Più in dettaglio, è stato analizzato l’indice Kp, una misura dell’attività geomagnetica rappresentato su una scala da zero a nove: si è trovato che la maggior parte dei guasti agli amplificatori si è verificato durante i periodi di bassa attività geomagnetica, con un indice Kp minore o uguale a tre, un valore normalmente considerato sicuro; quindi l’indice Kp può non è quello significativo. Invece si è scoperto che molti amplificatori si sono interrotti durante i periodi di attività degli elettroni ad alta energia, un fenomeno che si verifica durante il ciclo solare che ha un periodo di 11 anni: il flusso di elettroni è più alto, come si è detto, durante la fase calante del ciclo solare.
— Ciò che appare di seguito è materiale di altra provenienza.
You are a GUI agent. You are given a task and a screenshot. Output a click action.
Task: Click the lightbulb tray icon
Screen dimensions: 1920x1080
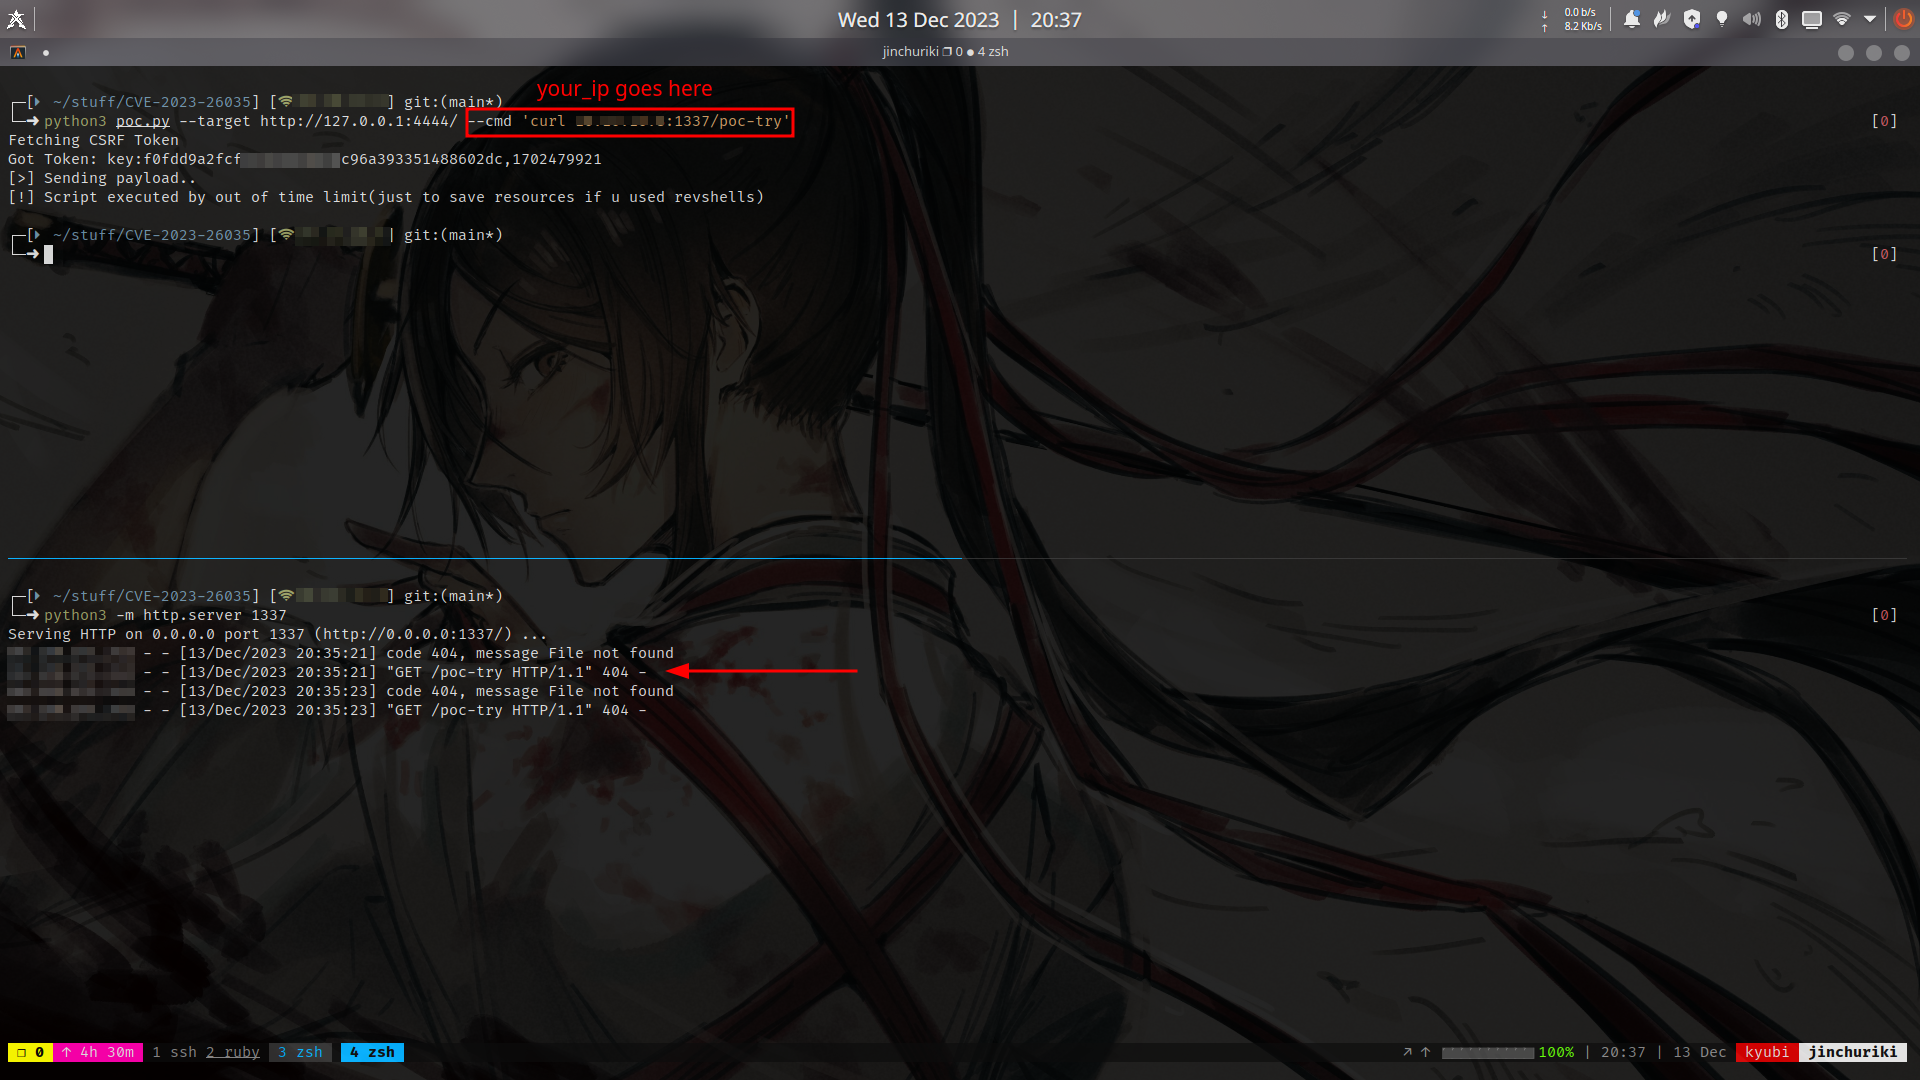click(x=1722, y=19)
La palla è ora ai progettisti. Non basta infatti che vengano predisposti amplificatori di riserva: per missioni dell’ordine dei 15 anni anche questi potrebbero guastarsi. D’altra parte non si può neppure abbondare nei sistemi di ridondanza, per evidenti motivi di costo. Resta allora l’antico e prezioso criterio di un sano equilibrio tra protezione e costi; ma per questo le analisi e i modelli matematici sono importanti ma non sufficienti.